*Task prompt:* Show each line of the data below that has the string "agent" in it.

*Records for the task:*
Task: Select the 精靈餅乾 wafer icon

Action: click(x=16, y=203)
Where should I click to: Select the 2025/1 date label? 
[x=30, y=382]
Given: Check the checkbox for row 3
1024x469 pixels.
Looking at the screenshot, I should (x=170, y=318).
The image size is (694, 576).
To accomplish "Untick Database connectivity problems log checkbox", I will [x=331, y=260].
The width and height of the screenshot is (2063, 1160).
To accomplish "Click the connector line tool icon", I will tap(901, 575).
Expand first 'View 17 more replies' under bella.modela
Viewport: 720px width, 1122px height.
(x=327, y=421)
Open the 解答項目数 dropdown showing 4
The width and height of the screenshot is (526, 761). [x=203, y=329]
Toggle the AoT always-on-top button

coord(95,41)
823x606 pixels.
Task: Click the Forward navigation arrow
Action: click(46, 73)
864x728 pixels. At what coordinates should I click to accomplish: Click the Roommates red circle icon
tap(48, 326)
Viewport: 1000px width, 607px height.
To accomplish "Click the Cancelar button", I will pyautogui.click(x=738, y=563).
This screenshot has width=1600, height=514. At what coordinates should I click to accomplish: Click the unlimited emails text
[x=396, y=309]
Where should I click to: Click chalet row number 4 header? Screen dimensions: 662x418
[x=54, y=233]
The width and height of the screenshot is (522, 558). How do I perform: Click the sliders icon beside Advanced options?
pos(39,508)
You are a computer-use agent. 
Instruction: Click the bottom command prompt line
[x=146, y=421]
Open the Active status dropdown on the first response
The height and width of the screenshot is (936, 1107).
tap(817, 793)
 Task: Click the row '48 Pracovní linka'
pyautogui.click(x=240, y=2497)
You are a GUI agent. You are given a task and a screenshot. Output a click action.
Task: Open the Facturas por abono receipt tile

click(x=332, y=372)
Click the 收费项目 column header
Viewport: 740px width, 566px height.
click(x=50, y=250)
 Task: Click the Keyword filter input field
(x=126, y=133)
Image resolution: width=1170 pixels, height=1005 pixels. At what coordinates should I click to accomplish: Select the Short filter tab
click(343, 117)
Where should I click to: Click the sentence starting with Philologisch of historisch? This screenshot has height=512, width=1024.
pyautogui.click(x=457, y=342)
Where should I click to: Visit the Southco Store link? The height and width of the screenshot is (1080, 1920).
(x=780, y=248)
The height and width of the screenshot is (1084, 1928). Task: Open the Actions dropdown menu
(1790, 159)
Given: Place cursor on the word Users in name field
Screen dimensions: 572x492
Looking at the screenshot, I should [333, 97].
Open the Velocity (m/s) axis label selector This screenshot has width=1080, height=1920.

*Output for this task:*
You are a computer-use agent. 
You are a GUI agent. You are given a task and a screenshot. Output a click action.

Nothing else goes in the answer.